* [Istruzioni]: Puoi ricopiare fedelmente il brano sul dolore dei sopravvissuti in guerra da "Il dolore dei" a "stammering, disconnected talk."?

* [Fonte]:
################

Il dolore dei sopravvissuti in guerra:


Ci sono due poesie particolarmente espressive scritte da due uomini sopravvissuti alla Prima Guerra Mondiale.
Ve le propongo qui sotto, accompagnate da un commento.
La prima è stata composta da Siegfried Sassoon, poeta inglese nato da una famiglia di religione ebraica, tornato in patria nel 1917, dopo essere stato gravemente ferito.
        
 (S. Sassoon, "Survivors")
Siegfried Sassoon


"No doubt they’ll soon get well; the shock and strain
Have caused their stammering, disconnected talk.
Of course they’re ‘longing to go out again,’—
These boys with old, scared faces, learning to walk.
They’ll soon forget their haunted nights; their cowed
Subjection to the ghosts of friends who died,—
Their dreams that drip with murder; and they’ll be proud
Of glorious war that shatter’d all their pride...
Men who went out to battle, grim and glad;
Children, with eyes that hate you, broken and mad."

################

* [Dati di partenza]:
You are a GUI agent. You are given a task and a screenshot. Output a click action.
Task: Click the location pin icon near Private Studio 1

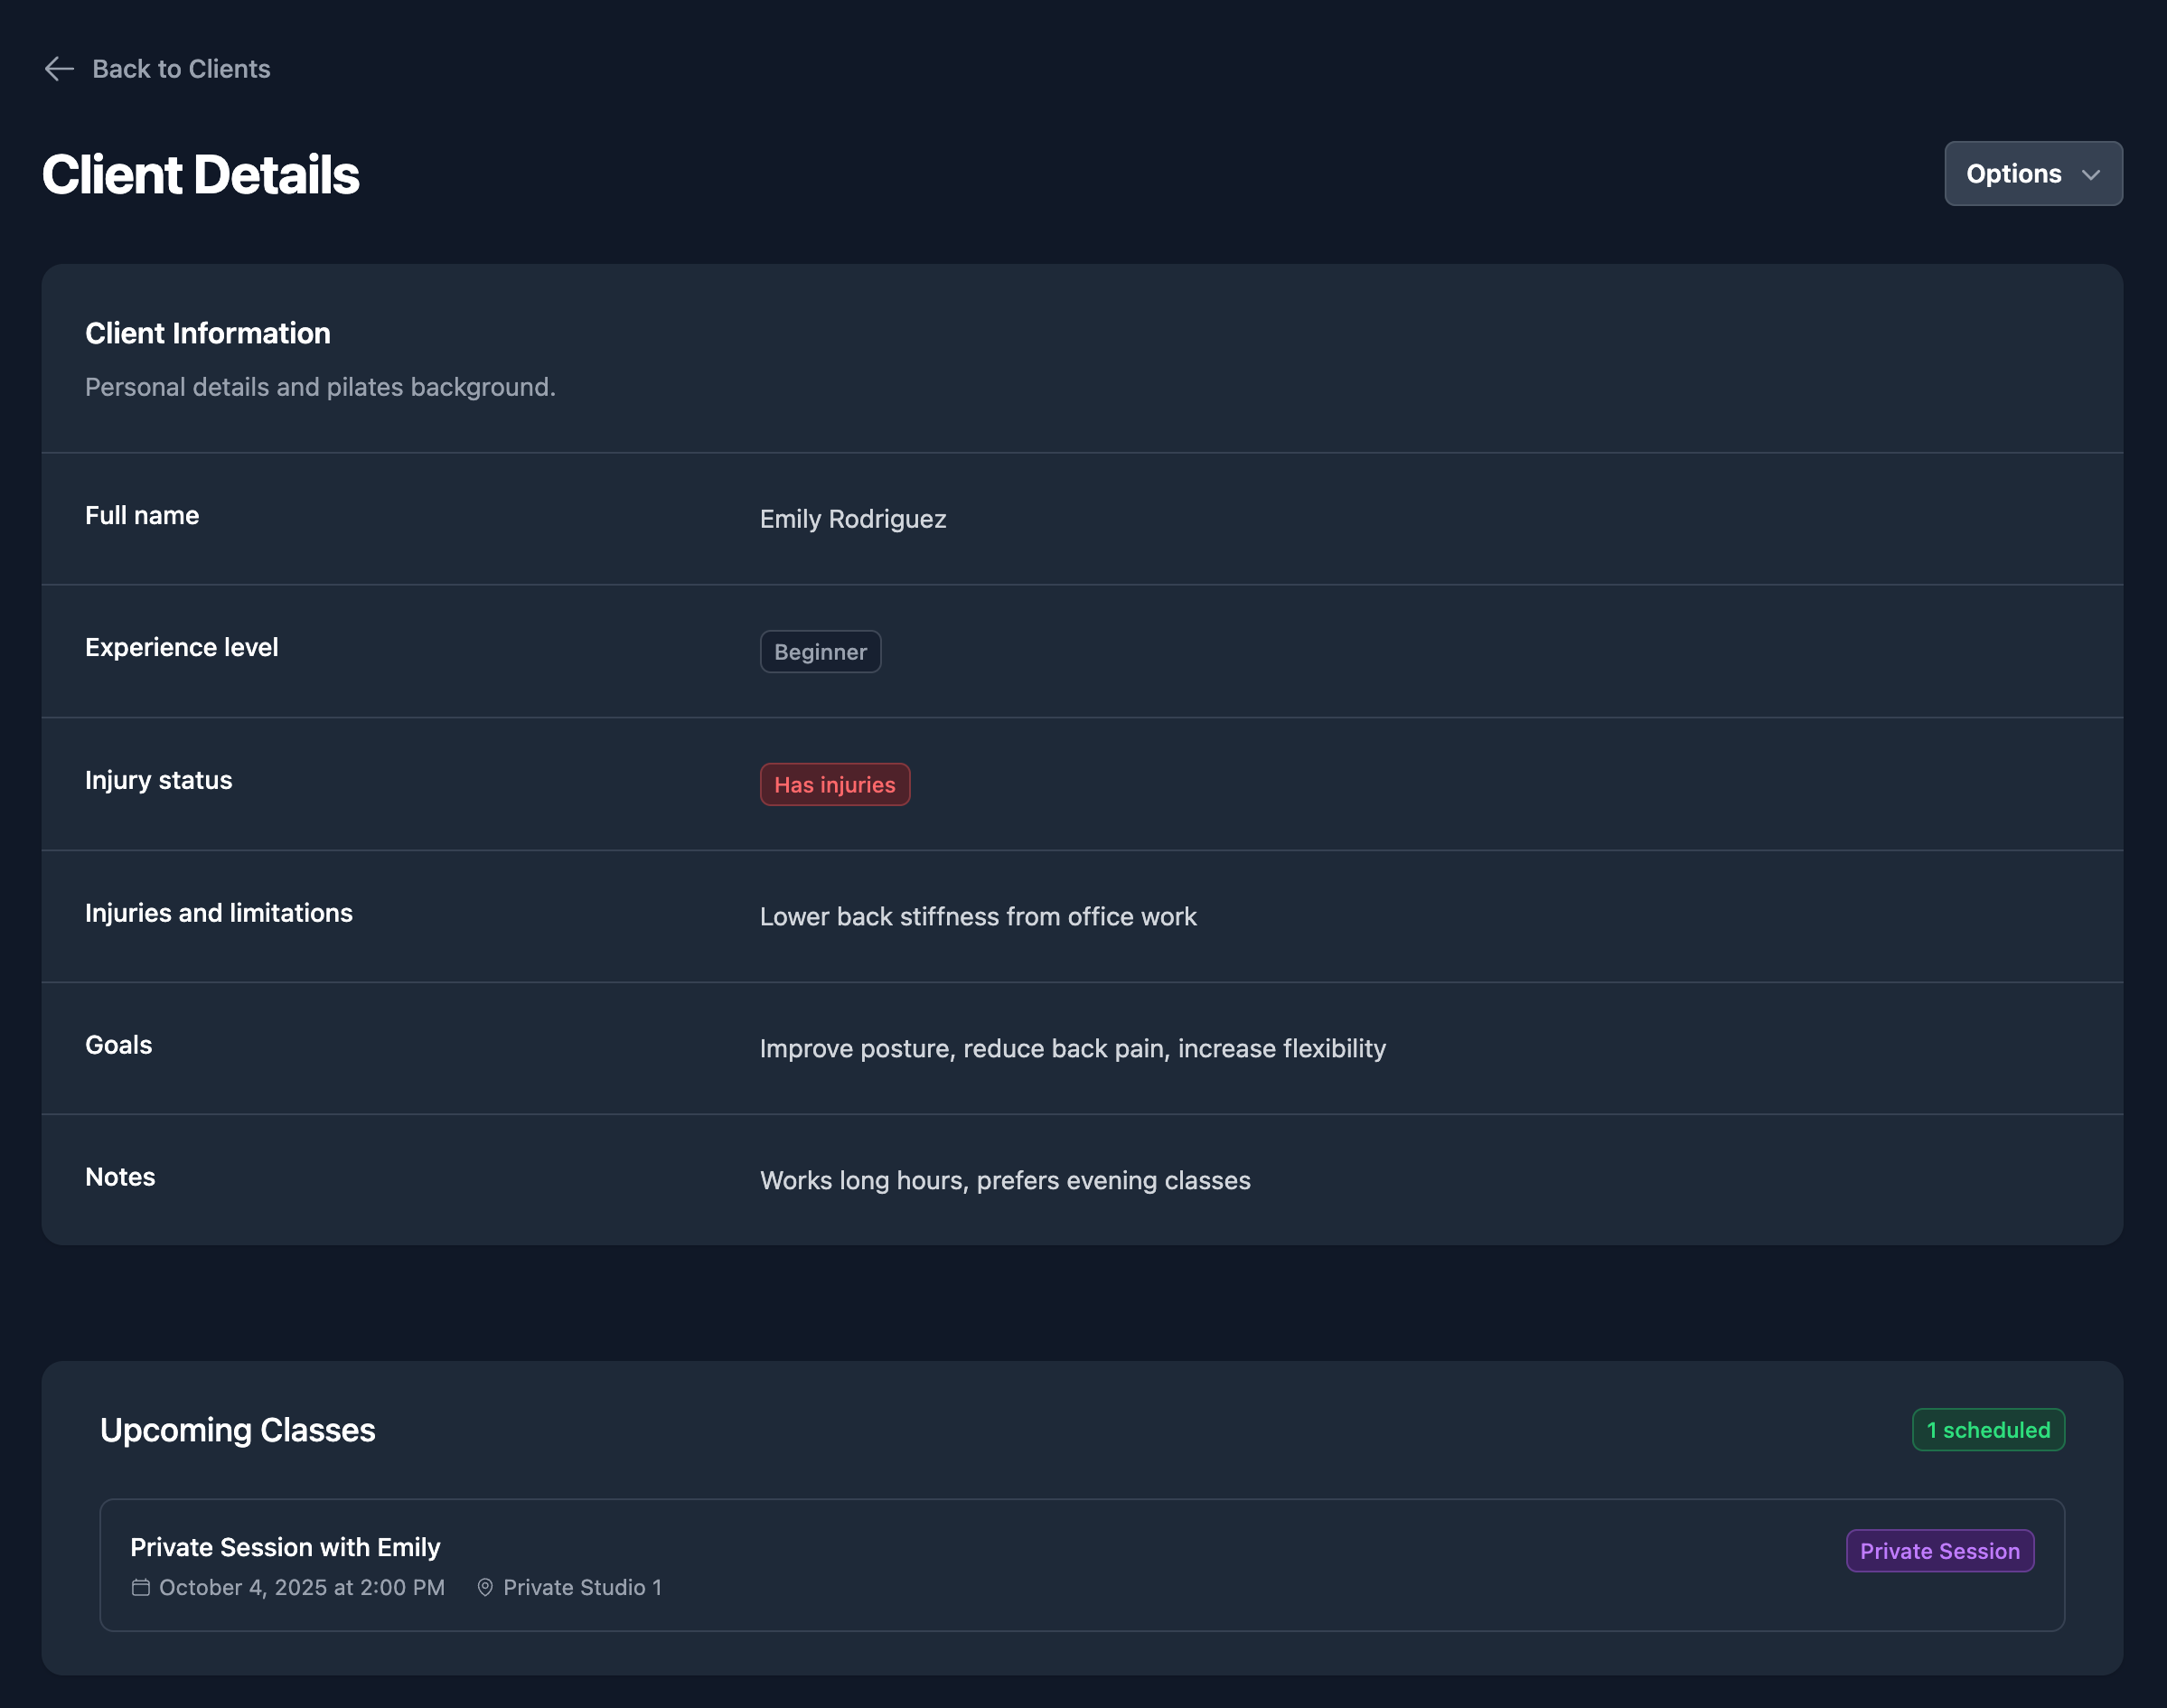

################

* [Soluzione]:
Il dolore dei sopravvissuti in guerra:


Ci sono due poesie particolarmente espressive scritte da due uomini sopravvissuti alla Prima Guerra Mondiale.
Ve le propongo qui sotto, accompagnate da un commento.
La prima è stata composta da Siegfried Sassoon, poeta inglese nato da una famiglia di religione ebraica, tornato in patria nel 1917, dopo essere stato gravemente ferito.
        
 (S. Sassoon, "Survivors")
Siegfried Sassoon


"No doubt they’ll soon get well; the shock and strain
Have caused their stammering, disconnected talk.